Exercise goal: The result should be the lines from the one holding "Image resolution: width=1191" to the final line of the records below, repeated exactly and with no pictures.
─── Task input
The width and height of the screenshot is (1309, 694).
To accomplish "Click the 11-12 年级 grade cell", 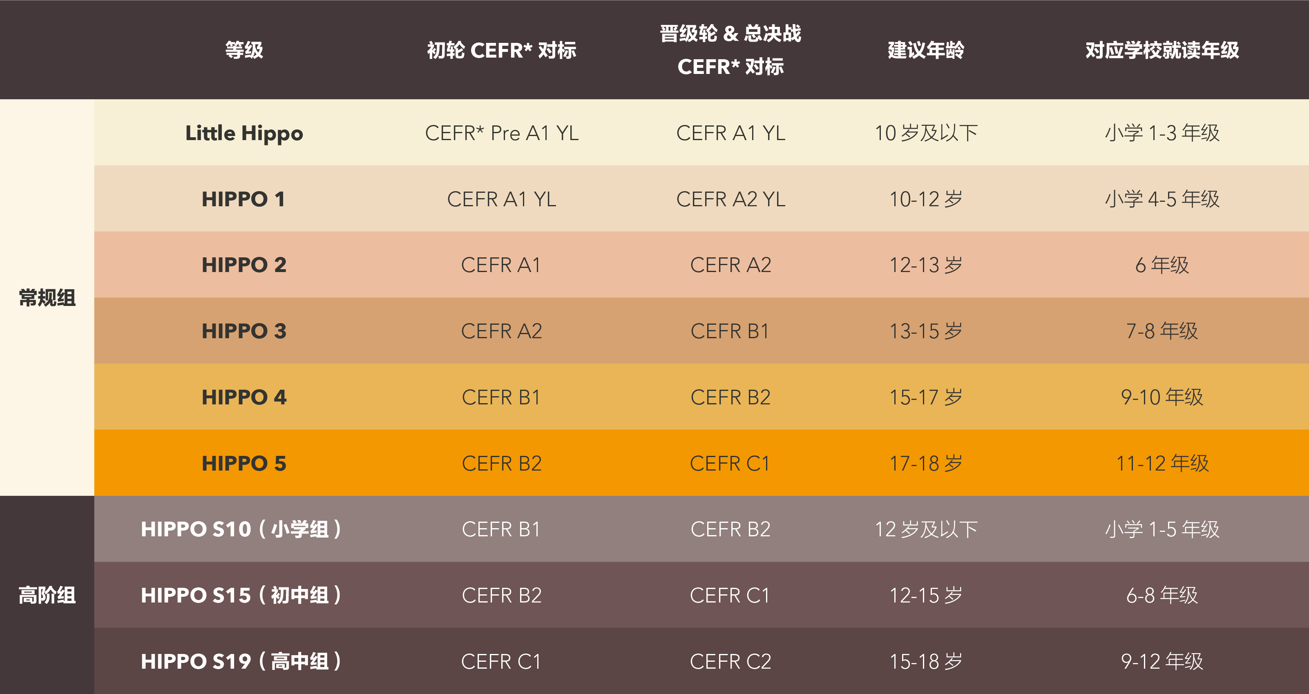I will 1162,463.
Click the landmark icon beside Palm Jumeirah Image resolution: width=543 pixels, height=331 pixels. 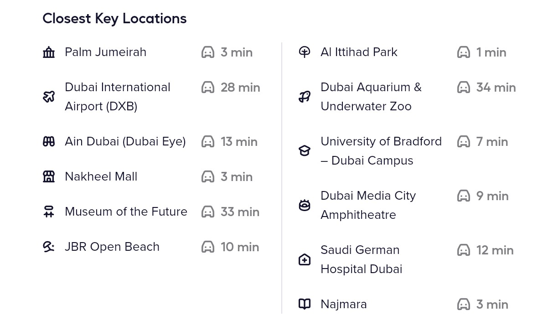click(49, 52)
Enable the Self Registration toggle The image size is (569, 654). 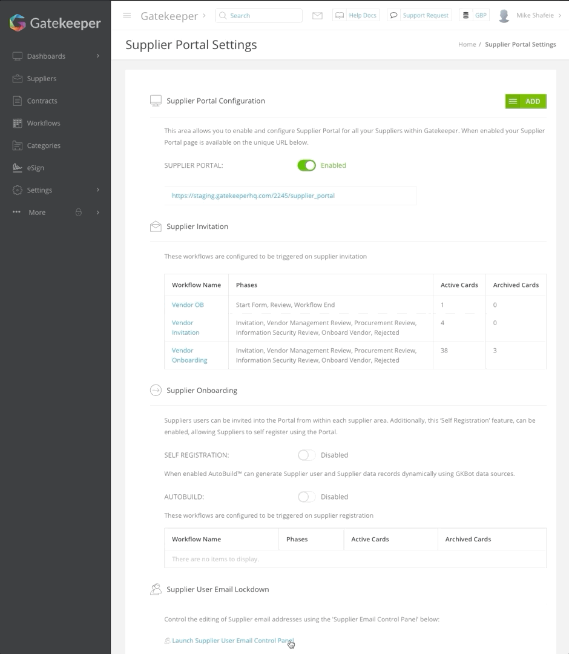pos(306,455)
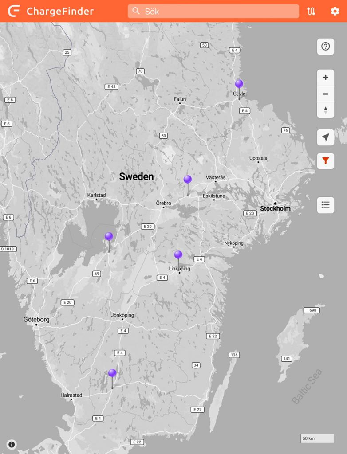The height and width of the screenshot is (454, 347).
Task: Click the Sök search field
Action: (213, 11)
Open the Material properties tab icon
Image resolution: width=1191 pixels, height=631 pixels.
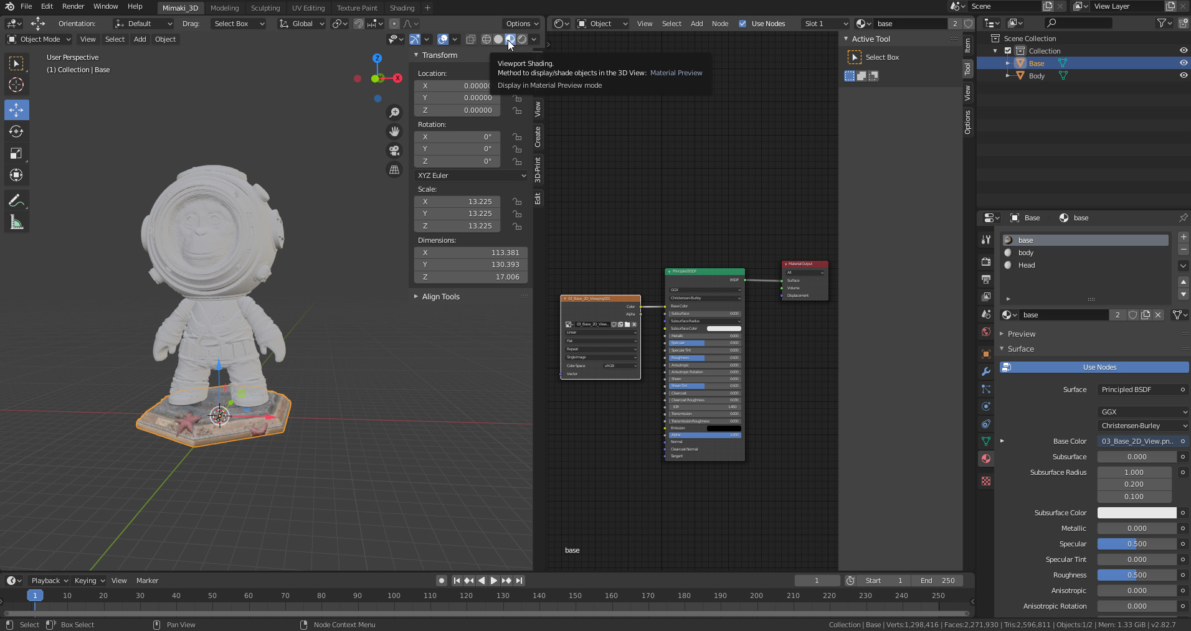point(986,459)
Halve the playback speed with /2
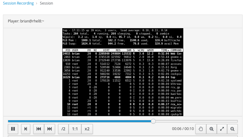The image size is (245, 137). [x=63, y=129]
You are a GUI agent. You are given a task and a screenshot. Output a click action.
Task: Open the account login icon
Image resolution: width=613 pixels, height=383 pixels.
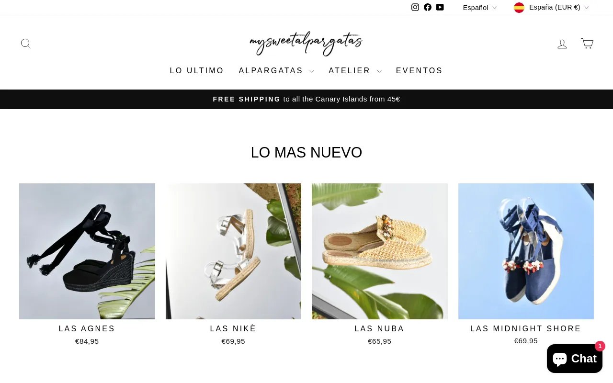(562, 44)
──────
Your solution:
Image resolution: width=1191 pixels, height=631 pixels.
point(986,459)
Halve the playback speed with /2
The image size is (245, 137). [x=63, y=129]
You are a GUI agent. You are given a task and a screenshot. Output a click action.
Task: Open the account login icon
Image resolution: width=613 pixels, height=383 pixels.
(562, 44)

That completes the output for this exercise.